The petrodollar’s demise is not as imminent as suggested, and the US dollar’s strength is still secure, Wall Street and foreign policy experts say. 

The dollar’s strength is rooted in an interplay of factors, including the size and stability of the US economy, its role in international trade, and the established trust in its financial institutions.  

Research from the US Federal Reserve System shows that the US dollar’s global popularity doesn’t depend on the goodwill of oil exporters. It’s based on the US’s status as the world’s largest economy and goods importer, with deep, liquid capital markets backed by the rule of law and military power.  

“Saving oil in dollars is not fundamentally what makes the dollar powerful in global trade,” notes David Wight, author of Oil Money: Middle East Petrodollars and the Transformation of US Empire, 1967-1988. “The power of the dollar in global trade is why most oil is sold for dollars.” 

According to the London-based newspaper The New Arab, US-Saudi relations have improved in recent months. The reality is far more nuanced than a simple oil-for-dollars arrangement—it encompasses security, trade, and diplomatic ties.  

Paul Salem, President of the Middle East Institute, says that Saudi Arabia is looking for a “deeper security assurance and relationship with the US.” However, the geopolitical and economic landscape are very much different from what they were decades ago. 

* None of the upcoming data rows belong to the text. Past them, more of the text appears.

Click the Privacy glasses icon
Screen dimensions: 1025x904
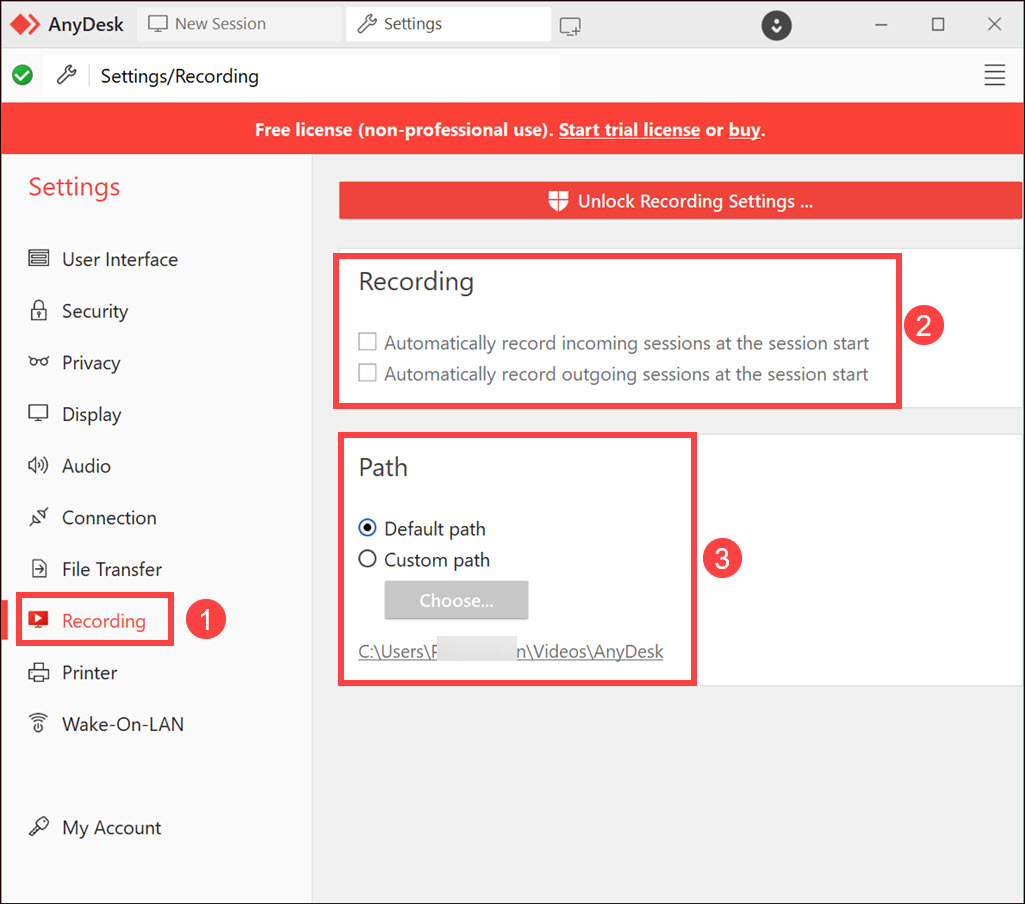[39, 363]
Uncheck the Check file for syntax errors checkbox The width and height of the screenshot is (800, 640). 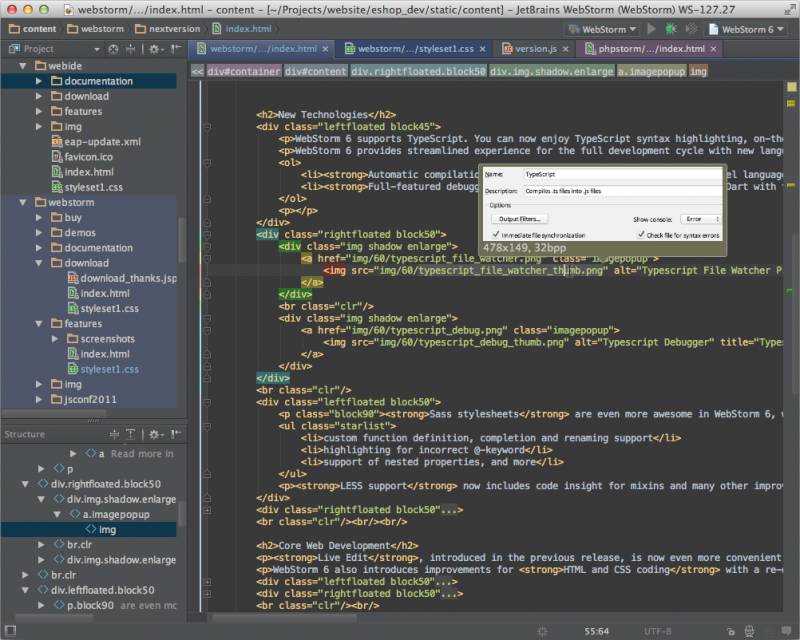tap(640, 233)
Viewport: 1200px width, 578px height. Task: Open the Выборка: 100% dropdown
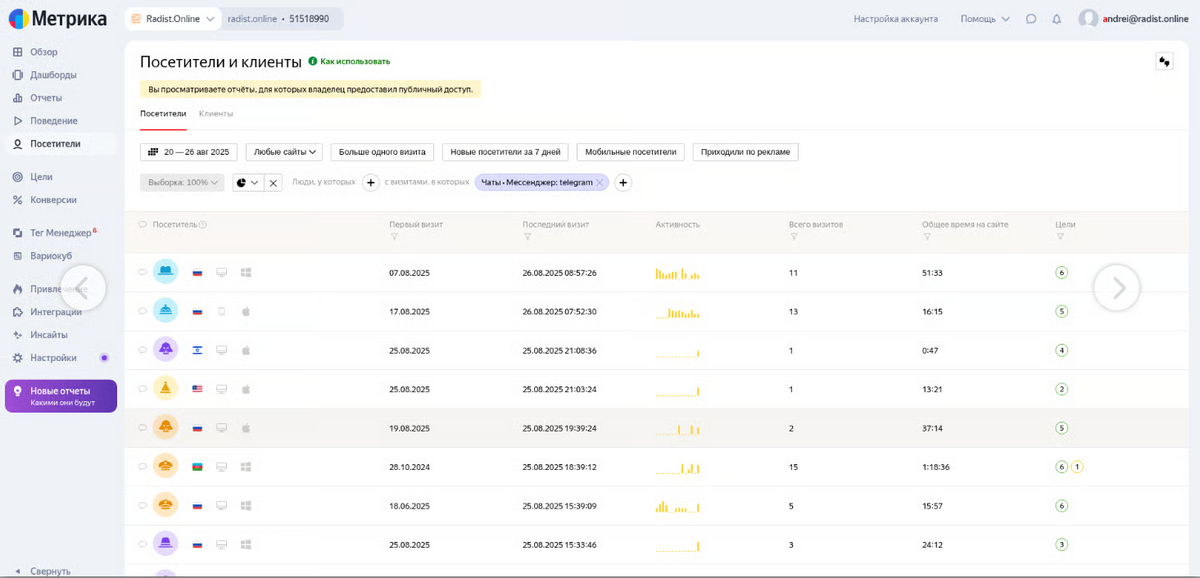[x=182, y=183]
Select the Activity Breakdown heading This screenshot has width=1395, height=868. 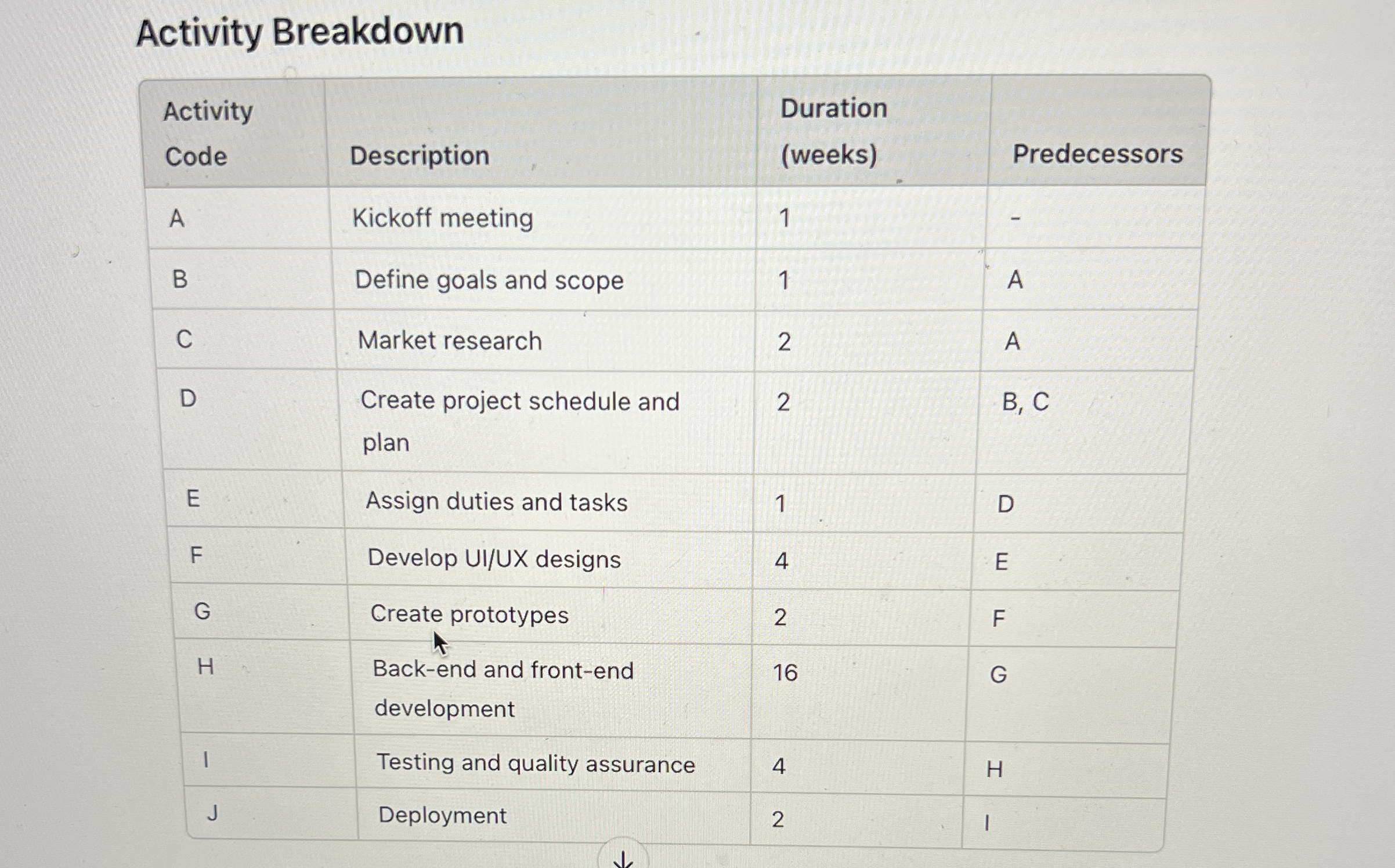click(300, 31)
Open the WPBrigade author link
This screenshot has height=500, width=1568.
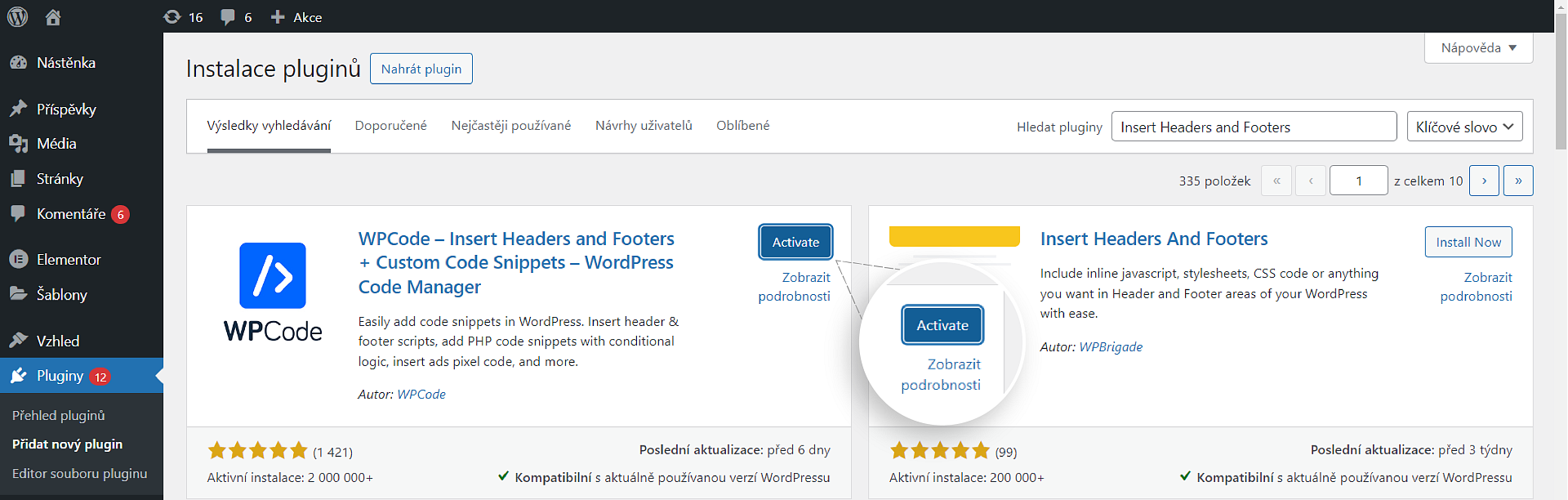click(x=1111, y=347)
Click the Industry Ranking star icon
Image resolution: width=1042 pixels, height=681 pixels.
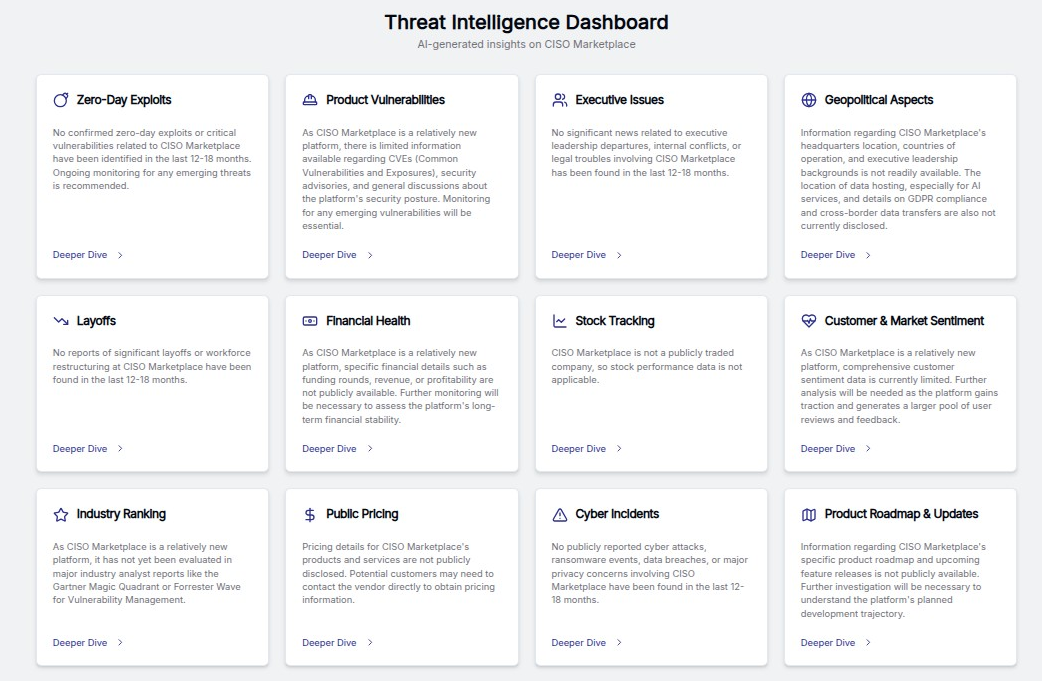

Mark Finley, an Energy and Global Oil Fellow with Rice University’s Baker Institute for Public Policy, notes that the US economy has a smaller share of the global economy than it was 50 years ago. In addition, Saudi Arabia has recently worked to diversify its alliances, including increasing its ties to Russia and China. 

“Saudi Arabia has ambitions to establish itself as a regional powerhouse, and this involves a complex balancing act,” says Carla Norrlof, a Professor of Political Science at the University of Toronto and a nonresident Senior Fellow with the Atlantic Council. Nevertheless, recent shifts in Saudi foreign policy reflect a diversification strategy rather than a complete abandonment of the US dollar.  

Amid rumors that Saudi Arabia is not renewing a petrodollar pricing deal with the US, both countries are in fact close to signing a historic trade and defense agreement.

In May 2024, media outlets such as Foreign Policy, NBC News, Reuters, and The Wall Street Journal reported that the two nations are reaching the final stages of a Strategic Alliance Agreement. The treaty would commit the US to help defend Saudi Arabia. In exchange, Saudi Arabia would grant the US access to its territory and airspace to protect US interests and regional partners. 

The notion of a formal “petrodollar agreement” is a myth, and the US dollar remains a resilient currency.  

HR leaders must navigate the complexities of the global economic landscape with a discerning eye, separating fact from fiction, to make informed decisions that safeguard their organizations and employees. HR teams should rely on credible resources for information on developments. Additionally, they should keep a close eye on evolving international relations and their potential impact on global business operations.